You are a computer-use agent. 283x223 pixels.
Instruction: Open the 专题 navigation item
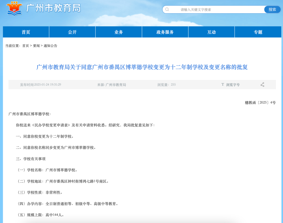(258, 32)
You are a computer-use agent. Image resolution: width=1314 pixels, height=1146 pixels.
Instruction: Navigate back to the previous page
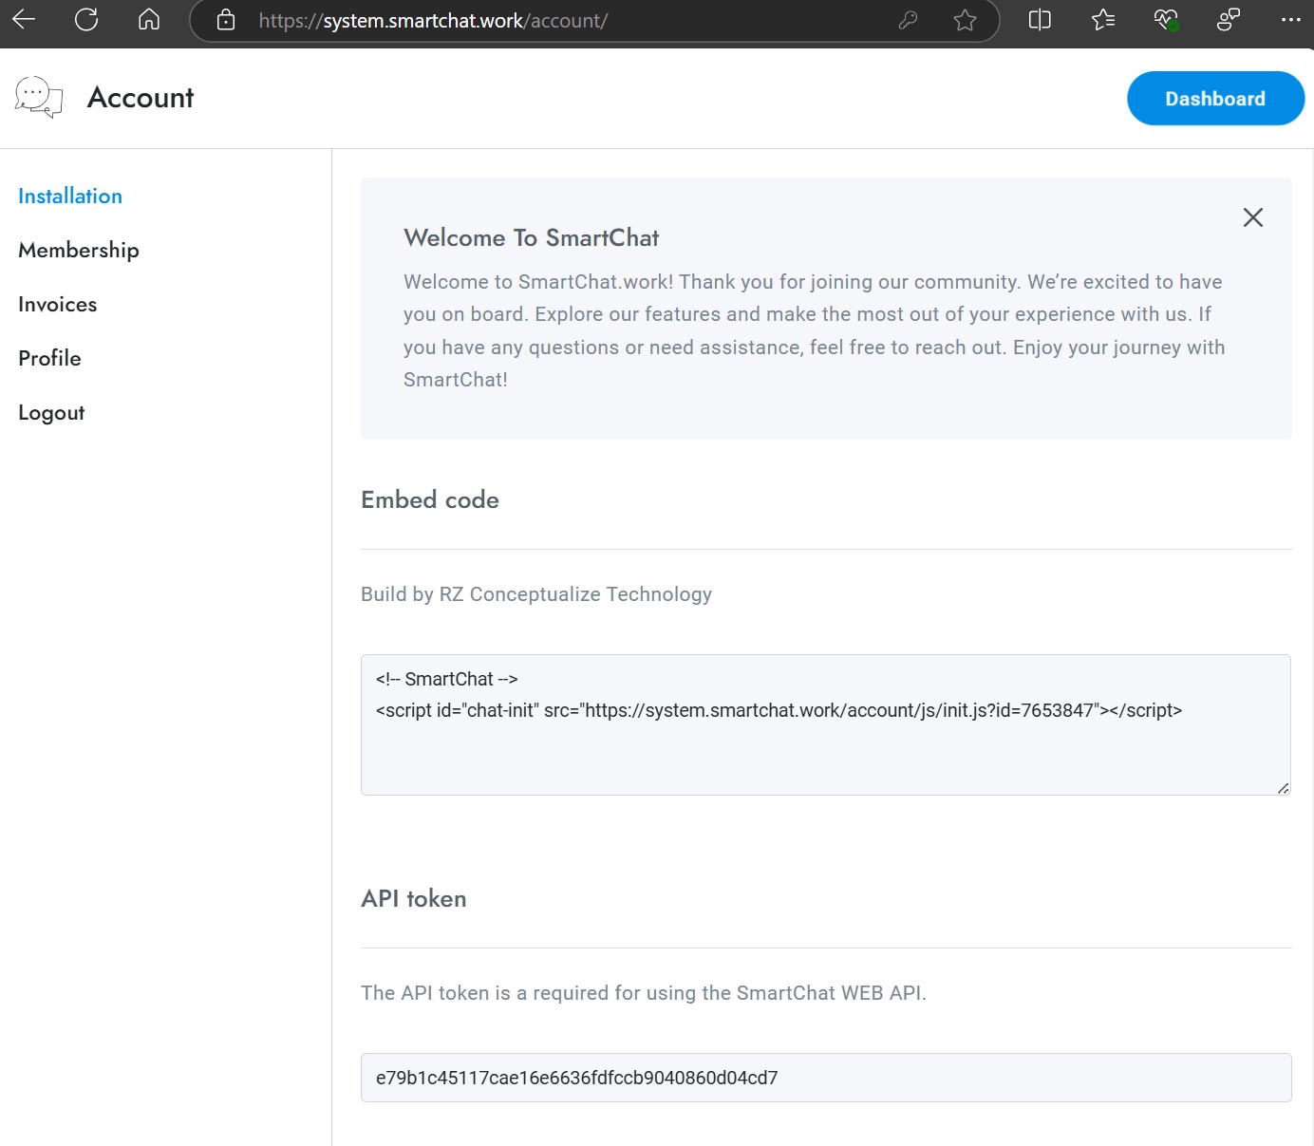[x=25, y=21]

Task to carry out:
Convert the records above into a two-column CSV with the columns request and answer, one row for each record, placing the request's text and its answer each in a single quoted field with line breaks replaced by spaces. Leave the pictures out.

Written response:
request,answer
"You are a computer-use agent. 283x223 pixels. Instruction: Open the 专题 navigation item","(258, 32)"
"You are a computer-use agent. Image resolution: width=1314 pixels, height=1146 pixels. Instruction: Navigate back to the previous page","[x=25, y=21]"